In good times and bad, Social Security has succeeded in keeping millions of senior citizens, widows, orphans, and persons with disabilities out of extreme poverty. Before Social Security was developed, about half of our seniors lived in poverty; today senior poverty is down to 9.1 percent. Without Social Security, one-third of senior citizens would have virtually no earnings at all.
Social Security has not contributed one penny to the deficit. Social Security has a surplus of more than $2.7 trillion and can pay every single benefit owed to every eligible American for the next 19 years.
There’s more (including Democrats acknowledging that the deficit has been cut in half!) in Senator Sanders’ letter and there is little to disagree with. Unless you have issues representing the people that Social Security and Medicare are committed to support.
Then there’s Senator Carper — who voted against the COLA restoration for military retirees. And there’s Senator Coons and Representative Carney who voted FOR the COLA repeal — Coons with a press release touting his vote with this:
“Congress must take action to reduce our nation’s dangerous deficits, but it should not do so on the backs of our military families,” Senator Coons said. “The Bipartisan Budget Act was an important step forward, but like any compromise, it was far from perfect. Cuts to military-retiree pensions unfairly target those who have sacrificed the most for our country. The bill we advanced tonight would repeal these cuts, and I’m glad my colleagues have joined me in supporting this fix for our veterans.”
What might Coons’ support of Social Security look like?
“congress must take action to reduce our nation’s dangerous deficits, but it should not do so on the backs of our elderly,” Senator Coons said. “The Bipartsan Budget Act was an important step forward, but like any compromise it was far from perfect.
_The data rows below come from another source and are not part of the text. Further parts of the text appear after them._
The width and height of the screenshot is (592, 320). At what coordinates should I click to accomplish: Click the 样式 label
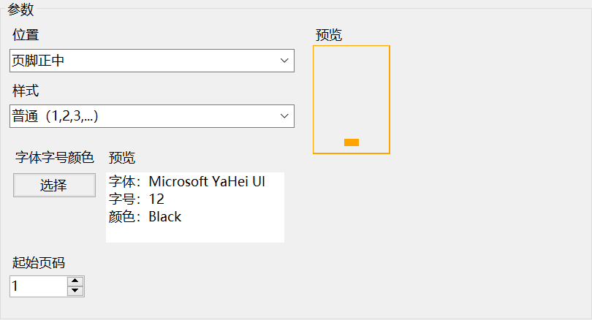click(x=26, y=91)
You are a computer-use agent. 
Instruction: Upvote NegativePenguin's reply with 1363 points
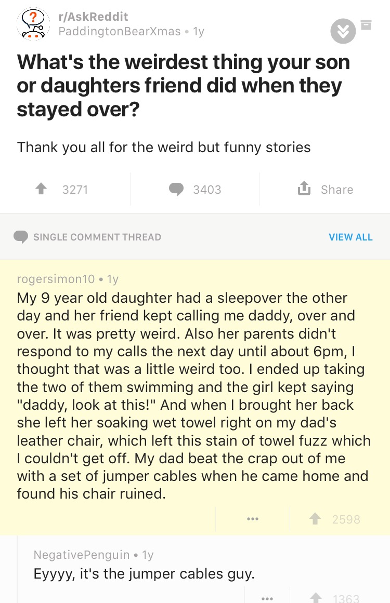(316, 598)
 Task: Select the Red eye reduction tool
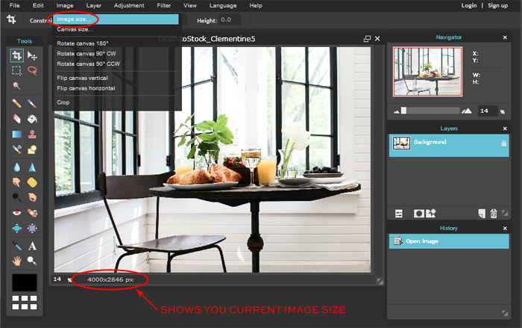click(16, 213)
Cuts to Social Security unfairly target those who have worked all their lives and paid into this program that has successfully guaranteed that working Americans have some financial dignity in retirement, The bill we advanced tonight would ensure that one of the greatest achievements of President Roosevelt — the promise that the Social Security funds you’ve paid into would be available as a hedge against a poverty-ridden old age, and I’, glad my colleagues have joined me in supporting this fix for American workers.”
Right? Instead, the kind of thing we hear from our entire Congressional delegation looks alot like Carper’s rationale for voting against the COLA restoration:
“We‘re making some progress on deficit reduction in this country, but our deficit is still a half-trillion dollars this year, and that’s huge,” he said. “If we’re serious about making progress, all of us who are able to do something to help out need to do that. I think Americans are willing to do their part if asked, and I think they look to people like me to try to provide some leadership and set an example.”
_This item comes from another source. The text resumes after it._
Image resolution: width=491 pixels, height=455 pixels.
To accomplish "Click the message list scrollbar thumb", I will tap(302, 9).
Social Security — in particular — isn’t part of deficit reduction. The only way it even adds to the deficit is if Congress has to borrow money to pay back the IOUs representing the surpluses in the account that Congress has spent. Medicare and Medicaid have different problems — but the point I want to make here is that every single one of these guys is in the business of selling deficit reduction on the backs of the people who can least afford to finance it. There is no leadership in not recognizing the astonishing retirement freight train that is coming down the track; there is no leadership in asking the people who can least afford it to sacrifice; and there is no leadership in not asking ALL Americans — including wealthier Americans AND American businesses — to join the sacrifice. As long as GE pays no taxes and the government is a river of money to ExxonMobil, not one of these guys should be doing any public handwringing about deficit reduction via Social Security or Medicare or Medicaid. For the latter two, there are plenty of interesting ideas out there to reduce the long term cost of these programs while preserving the service. Anyone remember letting people buy into Medicare? That has some promise in reducing the cost of Medicare while expanding the money available for services.
There’s no leadership in chipping away at the financial security of everyday Americans — without asking the people who get an astonishing number of benefits from the government that they can easily afford on their own to pitch in as well.